[YOUR INSTRUCTIONS]:
Nothing but the lines from the one containing "Create a new adjustment layer" through the end of the data should be output, each reproduced exactly.

═════ DATA RECORDS ═════

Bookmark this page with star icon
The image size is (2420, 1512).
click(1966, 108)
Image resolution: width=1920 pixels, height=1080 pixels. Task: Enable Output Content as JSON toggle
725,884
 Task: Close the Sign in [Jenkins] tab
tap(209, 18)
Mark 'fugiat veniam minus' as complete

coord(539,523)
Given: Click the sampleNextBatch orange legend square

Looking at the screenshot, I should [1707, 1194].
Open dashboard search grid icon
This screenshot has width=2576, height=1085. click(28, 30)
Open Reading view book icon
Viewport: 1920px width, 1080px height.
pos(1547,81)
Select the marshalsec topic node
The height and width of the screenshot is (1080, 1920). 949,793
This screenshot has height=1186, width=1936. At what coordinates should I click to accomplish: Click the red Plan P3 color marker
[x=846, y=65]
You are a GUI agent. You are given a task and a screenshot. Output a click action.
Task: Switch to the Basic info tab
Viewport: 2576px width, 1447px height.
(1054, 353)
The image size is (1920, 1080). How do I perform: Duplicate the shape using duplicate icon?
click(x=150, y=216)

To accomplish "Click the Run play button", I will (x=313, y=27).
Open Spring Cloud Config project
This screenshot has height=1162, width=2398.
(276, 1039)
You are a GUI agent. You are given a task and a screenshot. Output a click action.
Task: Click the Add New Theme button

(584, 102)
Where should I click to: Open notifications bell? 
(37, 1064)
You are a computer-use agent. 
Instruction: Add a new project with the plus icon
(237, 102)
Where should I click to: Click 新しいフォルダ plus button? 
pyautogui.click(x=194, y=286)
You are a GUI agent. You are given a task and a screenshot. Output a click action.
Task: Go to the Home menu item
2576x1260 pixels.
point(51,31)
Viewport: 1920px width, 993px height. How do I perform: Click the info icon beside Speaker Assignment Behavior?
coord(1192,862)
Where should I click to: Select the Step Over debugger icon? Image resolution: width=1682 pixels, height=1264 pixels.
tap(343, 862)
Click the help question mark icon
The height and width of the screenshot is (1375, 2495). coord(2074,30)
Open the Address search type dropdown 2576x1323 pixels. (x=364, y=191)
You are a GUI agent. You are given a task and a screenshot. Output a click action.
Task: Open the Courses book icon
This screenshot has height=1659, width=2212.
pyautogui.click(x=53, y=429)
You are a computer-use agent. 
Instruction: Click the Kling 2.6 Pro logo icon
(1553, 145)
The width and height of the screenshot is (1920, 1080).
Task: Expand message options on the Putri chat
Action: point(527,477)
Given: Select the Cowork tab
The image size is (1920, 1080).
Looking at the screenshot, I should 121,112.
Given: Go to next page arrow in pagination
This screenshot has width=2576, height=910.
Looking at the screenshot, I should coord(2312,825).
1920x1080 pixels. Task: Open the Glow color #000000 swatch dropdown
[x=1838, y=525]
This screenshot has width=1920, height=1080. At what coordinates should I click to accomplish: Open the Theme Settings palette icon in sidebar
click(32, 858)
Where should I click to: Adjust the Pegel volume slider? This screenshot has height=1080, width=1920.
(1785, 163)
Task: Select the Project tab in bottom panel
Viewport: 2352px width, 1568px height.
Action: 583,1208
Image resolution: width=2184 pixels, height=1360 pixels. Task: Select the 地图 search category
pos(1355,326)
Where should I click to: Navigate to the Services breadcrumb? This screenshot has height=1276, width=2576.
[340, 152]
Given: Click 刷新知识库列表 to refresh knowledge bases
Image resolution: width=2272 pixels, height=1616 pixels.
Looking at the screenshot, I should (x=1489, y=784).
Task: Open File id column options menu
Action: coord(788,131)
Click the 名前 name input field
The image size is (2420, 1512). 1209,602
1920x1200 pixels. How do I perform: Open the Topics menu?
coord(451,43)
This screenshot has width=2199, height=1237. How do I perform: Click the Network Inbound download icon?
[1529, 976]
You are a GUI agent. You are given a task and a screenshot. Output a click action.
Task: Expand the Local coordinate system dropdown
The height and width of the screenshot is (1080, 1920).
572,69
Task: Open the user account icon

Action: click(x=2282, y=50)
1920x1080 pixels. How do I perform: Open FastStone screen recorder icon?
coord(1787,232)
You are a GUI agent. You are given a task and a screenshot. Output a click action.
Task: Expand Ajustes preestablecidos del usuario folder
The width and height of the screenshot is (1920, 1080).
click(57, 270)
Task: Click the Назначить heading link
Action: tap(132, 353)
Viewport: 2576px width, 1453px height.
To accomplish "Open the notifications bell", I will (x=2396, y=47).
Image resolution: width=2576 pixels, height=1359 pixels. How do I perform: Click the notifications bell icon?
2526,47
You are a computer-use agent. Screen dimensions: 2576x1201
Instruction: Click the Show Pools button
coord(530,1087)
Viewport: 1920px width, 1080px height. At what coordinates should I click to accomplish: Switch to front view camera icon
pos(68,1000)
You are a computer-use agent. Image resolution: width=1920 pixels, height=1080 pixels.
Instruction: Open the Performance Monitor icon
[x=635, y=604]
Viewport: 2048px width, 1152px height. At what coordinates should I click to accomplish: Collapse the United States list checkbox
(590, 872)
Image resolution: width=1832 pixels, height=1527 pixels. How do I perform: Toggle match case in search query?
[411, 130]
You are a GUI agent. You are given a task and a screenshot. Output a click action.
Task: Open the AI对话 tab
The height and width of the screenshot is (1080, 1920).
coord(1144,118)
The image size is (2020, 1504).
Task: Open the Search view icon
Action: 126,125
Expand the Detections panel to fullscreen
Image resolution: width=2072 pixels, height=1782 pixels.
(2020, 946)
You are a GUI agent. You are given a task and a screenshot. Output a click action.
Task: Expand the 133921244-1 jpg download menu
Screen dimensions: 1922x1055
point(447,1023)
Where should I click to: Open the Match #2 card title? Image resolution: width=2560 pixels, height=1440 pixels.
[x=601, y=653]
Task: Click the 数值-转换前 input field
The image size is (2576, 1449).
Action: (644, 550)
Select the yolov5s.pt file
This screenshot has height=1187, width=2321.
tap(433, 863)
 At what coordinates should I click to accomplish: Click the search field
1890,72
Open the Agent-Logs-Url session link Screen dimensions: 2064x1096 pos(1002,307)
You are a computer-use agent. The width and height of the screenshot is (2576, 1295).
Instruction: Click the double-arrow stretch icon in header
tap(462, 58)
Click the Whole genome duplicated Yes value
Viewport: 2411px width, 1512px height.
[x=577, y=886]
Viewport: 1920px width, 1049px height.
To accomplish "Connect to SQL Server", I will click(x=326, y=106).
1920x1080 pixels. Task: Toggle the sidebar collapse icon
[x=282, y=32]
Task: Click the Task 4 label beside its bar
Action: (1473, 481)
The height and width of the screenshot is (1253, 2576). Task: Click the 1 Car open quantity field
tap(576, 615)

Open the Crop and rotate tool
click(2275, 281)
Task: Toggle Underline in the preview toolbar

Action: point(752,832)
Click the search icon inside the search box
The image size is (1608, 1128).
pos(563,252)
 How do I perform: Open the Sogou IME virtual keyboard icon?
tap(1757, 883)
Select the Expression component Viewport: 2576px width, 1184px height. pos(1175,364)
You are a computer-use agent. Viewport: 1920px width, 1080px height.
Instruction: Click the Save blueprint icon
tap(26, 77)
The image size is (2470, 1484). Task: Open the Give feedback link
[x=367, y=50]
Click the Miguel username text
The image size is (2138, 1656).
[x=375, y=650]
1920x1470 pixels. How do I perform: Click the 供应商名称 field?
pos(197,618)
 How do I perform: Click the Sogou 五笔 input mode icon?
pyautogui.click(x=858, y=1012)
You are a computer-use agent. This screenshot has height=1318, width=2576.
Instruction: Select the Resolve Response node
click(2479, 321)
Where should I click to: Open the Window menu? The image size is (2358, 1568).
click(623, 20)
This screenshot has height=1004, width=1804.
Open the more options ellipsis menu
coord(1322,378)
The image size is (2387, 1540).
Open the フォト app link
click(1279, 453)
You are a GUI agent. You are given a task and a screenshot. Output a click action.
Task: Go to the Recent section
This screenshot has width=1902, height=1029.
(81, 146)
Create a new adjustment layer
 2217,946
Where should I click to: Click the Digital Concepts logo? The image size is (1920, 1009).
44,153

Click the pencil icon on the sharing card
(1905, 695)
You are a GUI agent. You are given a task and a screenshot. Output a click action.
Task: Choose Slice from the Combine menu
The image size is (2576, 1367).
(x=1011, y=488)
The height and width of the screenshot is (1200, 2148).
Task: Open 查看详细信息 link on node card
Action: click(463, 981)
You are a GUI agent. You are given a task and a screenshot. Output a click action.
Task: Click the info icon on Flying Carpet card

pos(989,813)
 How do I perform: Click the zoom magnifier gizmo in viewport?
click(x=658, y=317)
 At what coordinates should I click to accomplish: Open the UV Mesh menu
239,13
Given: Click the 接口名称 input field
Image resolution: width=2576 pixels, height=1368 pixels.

═════

[SOLUTION TO THIS EXERCISE]:
Create a new adjustment layer
 2217,946
Where should I click to: Click the Digital Concepts logo? The image size is (1920, 1009).
44,153

Click the pencil icon on the sharing card
(1905, 695)
You are a GUI agent. You are given a task and a screenshot. Output a click action.
Task: Choose Slice from the Combine menu
The image size is (2576, 1367).
(x=1011, y=488)
The height and width of the screenshot is (1200, 2148).
Task: Open 查看详细信息 link on node card
Action: click(463, 981)
You are a GUI agent. You are given a task and a screenshot. Output a click action.
Task: Click the info icon on Flying Carpet card

pos(989,813)
 How do I perform: Click the zoom magnifier gizmo in viewport?
click(x=658, y=317)
 At what coordinates should I click to accomplish: Open the UV Mesh menu
239,13
Given: Click the 接口名称 input field
Image resolution: width=2576 pixels, height=1368 pixels.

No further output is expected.